I grew up in a rural area and my generation were told and strongly encouraged to move away to go to university or develop a career and then come back to raise a family as there were few employment opportunities in the area. This has happened for communities across Wales. The sense of Welshness is such that the ‘hiraeth’ or pull back to home when you are able is strong. However this does leave communities with low proportions of people in their 20s, denying communities of people with the time and energy to contribute and build things for that community, that is much harder for people to do once they have children to support. I have witnessed this is my own community, there are even less opportunities now than when I was young. However, I have friends from similar areas in Northern England and they have no such desire to return home to economically deprived communities, yet they retain the identity and define themselves as proud Yorkshirefolk or Scousers. The thing is that people continue to root themselves into their 20s, so quite wide ranging roots are formed, often based on your preferences, you find communities of people based on those preferences.

I think because rooting is based on preferences, there is a perception of choice involved. for example that the homosexual I mentioned earlier has ‘chosen’ to be homosexual, rather than simply realised that they always were homosexual.

What is interesting is that the Brexit vote was strongest in deprived communities, left behind communities, communities that haven’t had to develop wide ranging roots adn those communities that have lost their young people; these areas  defined the vote. Whereas the cosmopolitan, wider rooted younger communities of the cities were strongest for the European Union, for the Union of Europe was perceived to have just at least as many problems as the Union of the UK. The advocates of Brexit did not focus on the economic arguments, but on immigration instead, with winning the vote, they celebrated by waving the Union flag. This suggests that the vote was all about identity and not economics. We have a UK Prime Minister including in her first speech a stress upon the importance of the Union [of the United Kingdom].

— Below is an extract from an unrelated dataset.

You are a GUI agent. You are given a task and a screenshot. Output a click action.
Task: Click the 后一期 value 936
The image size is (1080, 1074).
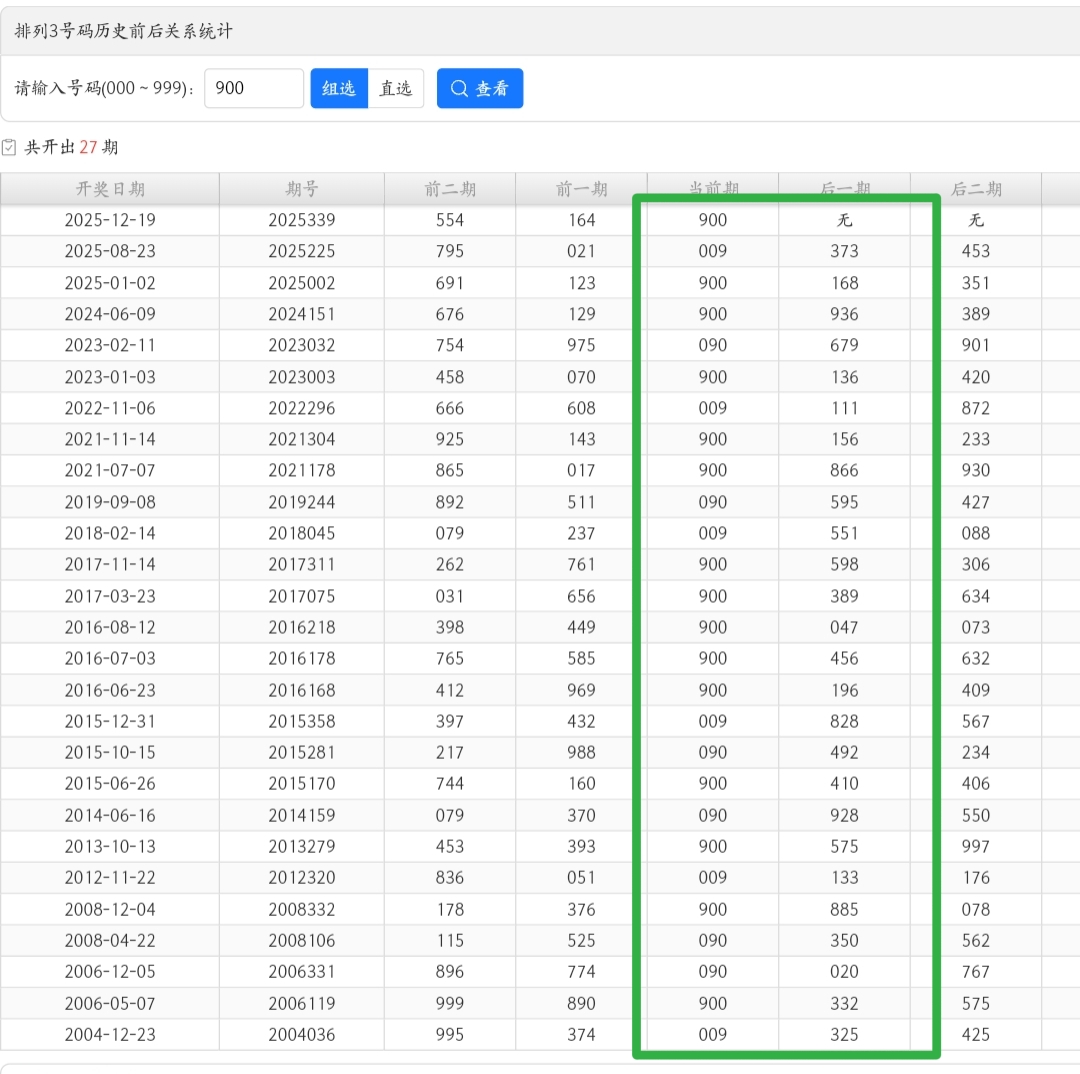(x=844, y=314)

So, what is the Union, beyond the political union holding together the nations of the UK? The answer is perhaps Britishness, a sense of identity and belonging to the nations of Britain. However the social union of Britain has been in decline for decades. The world wars of the last century, the end of the British Empire period, forged a new one nation Britain, with a new sense of identity and a strong sense of unity, of everyone pulling together to re-build the state after the wars. The new economic policies  of Thatcher and Reagan and an ongoing ‘neoliberal’ consensus of rampant individualism, begun in the 1980s tore apart the sense of a British community. Areas, such as Wales, Scotland and Northern England were sacrificed to fuel a burgeoning Southern England, it was like the family had been abandoned to buy a flashy new car. The sense of the family of Britain, was broken. The sense of Britishness has declined and the notion of Englishness was perhaps newly born (arguably Englishness was entirely entwined with the idea of Britishness). It is perhaps painful for older people to have woken up recently to discover that part of their identity has gone and they perhaps perceive ‘winning’ the Brexit vote as a chance for a return to Britishness. This aspiration seems doomed to fail, as the party in control of the UK and it’s new ideology, is the very one that has ripped the Union apart for all their fine words.

This whole sense of defining yourself, of rooting yourself in a nation, just seems like an idea of the past now. I am of course a proud Welshman, but that is only a part of my identity. I feel rooted, I don’t have a sense of wondering who I am. It is perhaps being an outsider, of being a Welshman living and moving frequently in England in my 20s, allowed me the opportunity to define myself widely, to root myself well, while not becoming a full member of those communities, those areas have also become part of my identity. However, there may be people who feel mainstream, who haven’t travelled widely, for whom this change in how we root ourselves may be much harder to achieve.